> **Try it**:
Would you retype exactly the lines below, from the one containing "Click the SHORTCUT icon in the header" through the end of the entries, both ends included, but not the pictures?
Exercise data below:
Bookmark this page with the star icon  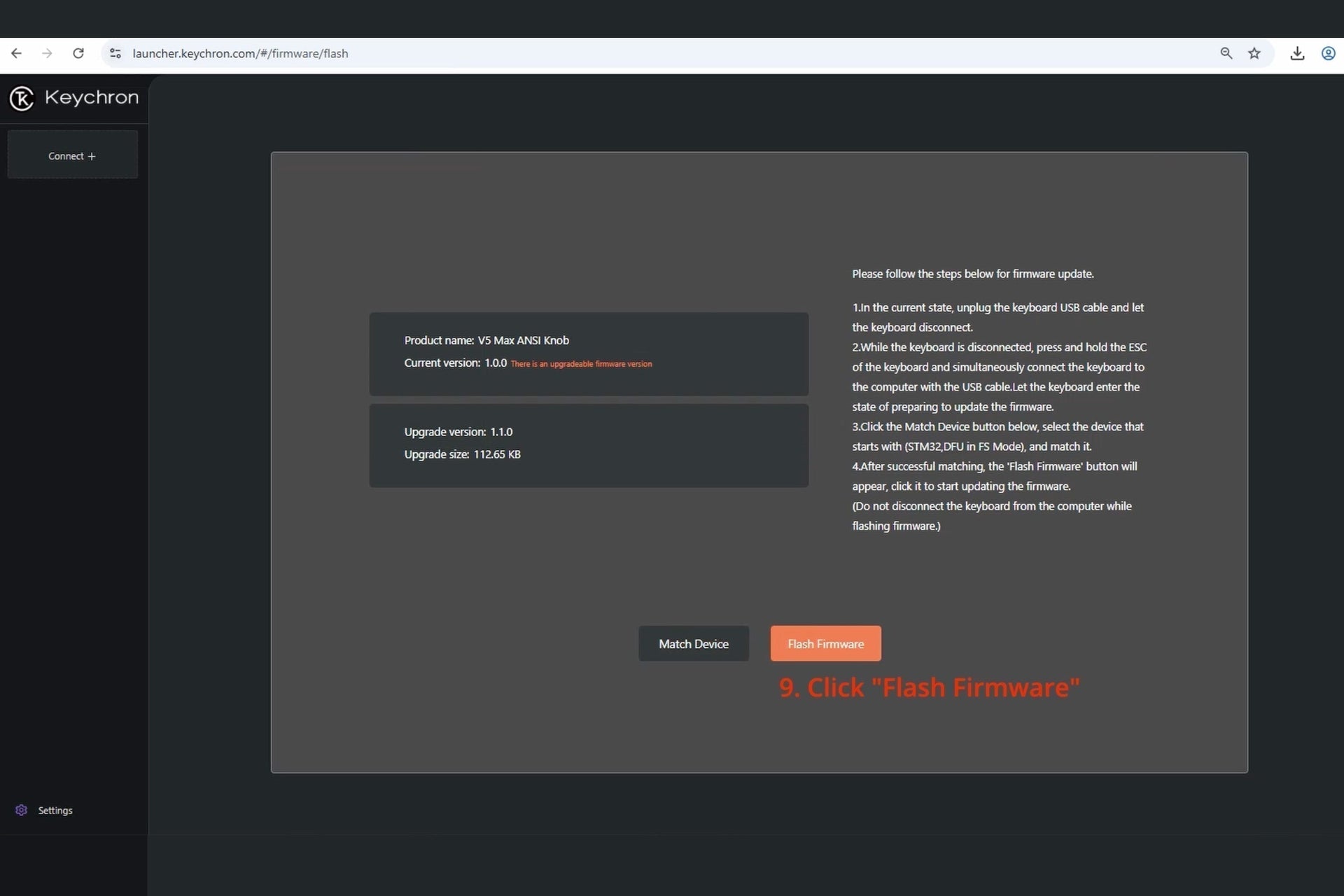pyautogui.click(x=1254, y=53)
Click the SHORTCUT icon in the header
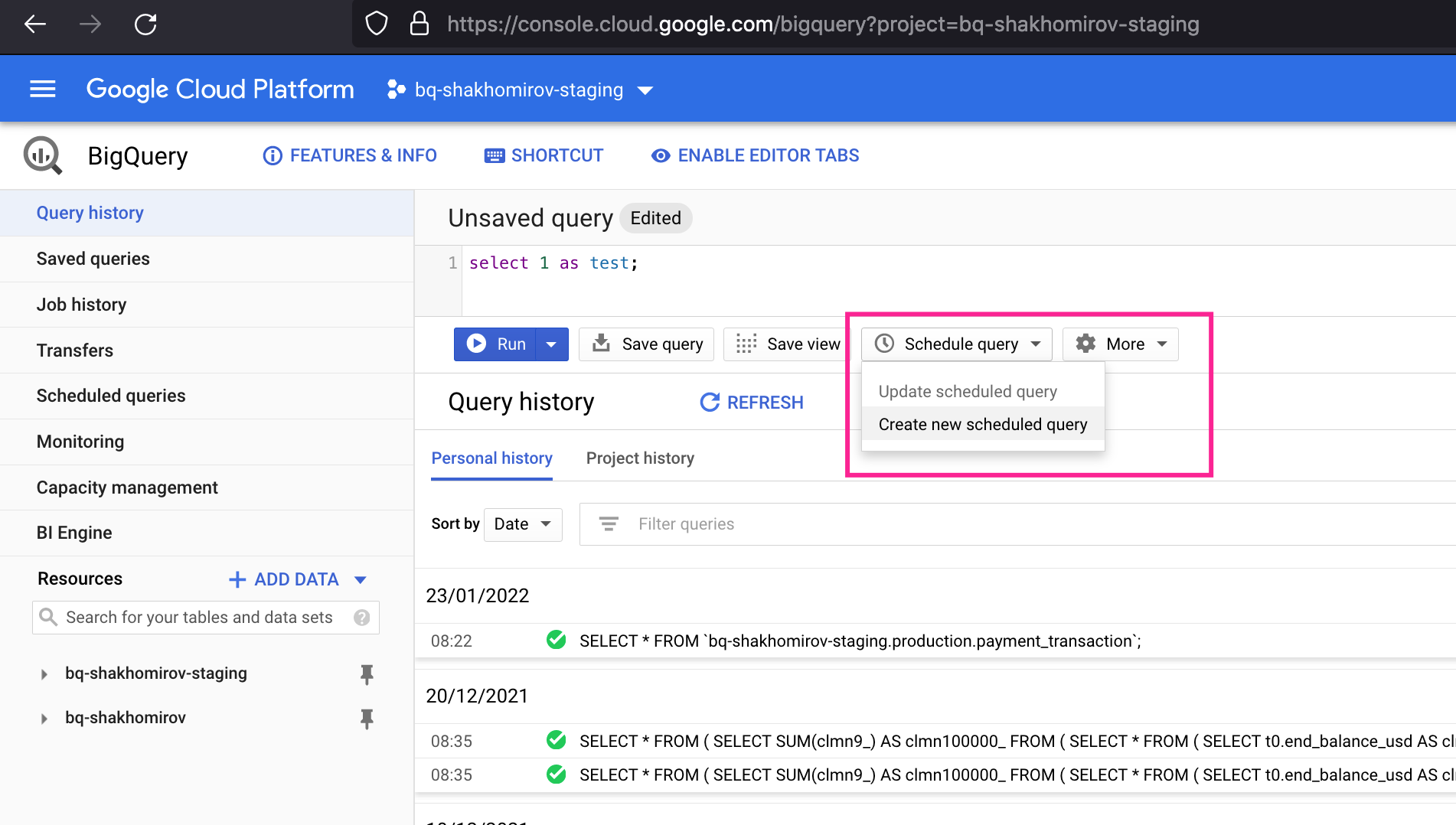 tap(492, 155)
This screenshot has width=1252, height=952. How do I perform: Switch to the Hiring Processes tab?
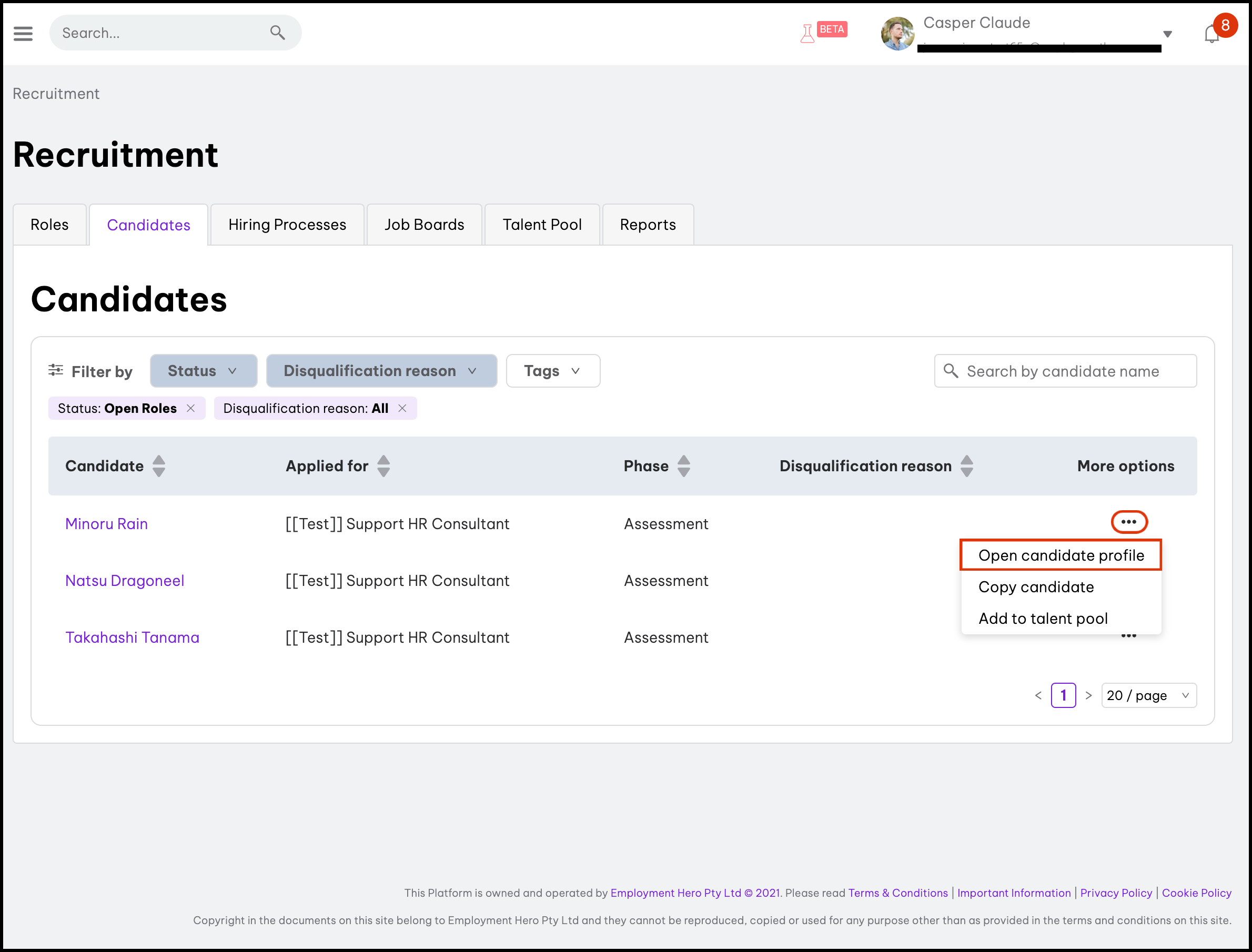pyautogui.click(x=287, y=225)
End of Exercise data.
> **Answer to this task**:
Click the SHORTCUT icon in the header
 tap(492, 155)
This screenshot has width=1252, height=952. How do I perform: Switch to the Hiring Processes tab?
pyautogui.click(x=287, y=225)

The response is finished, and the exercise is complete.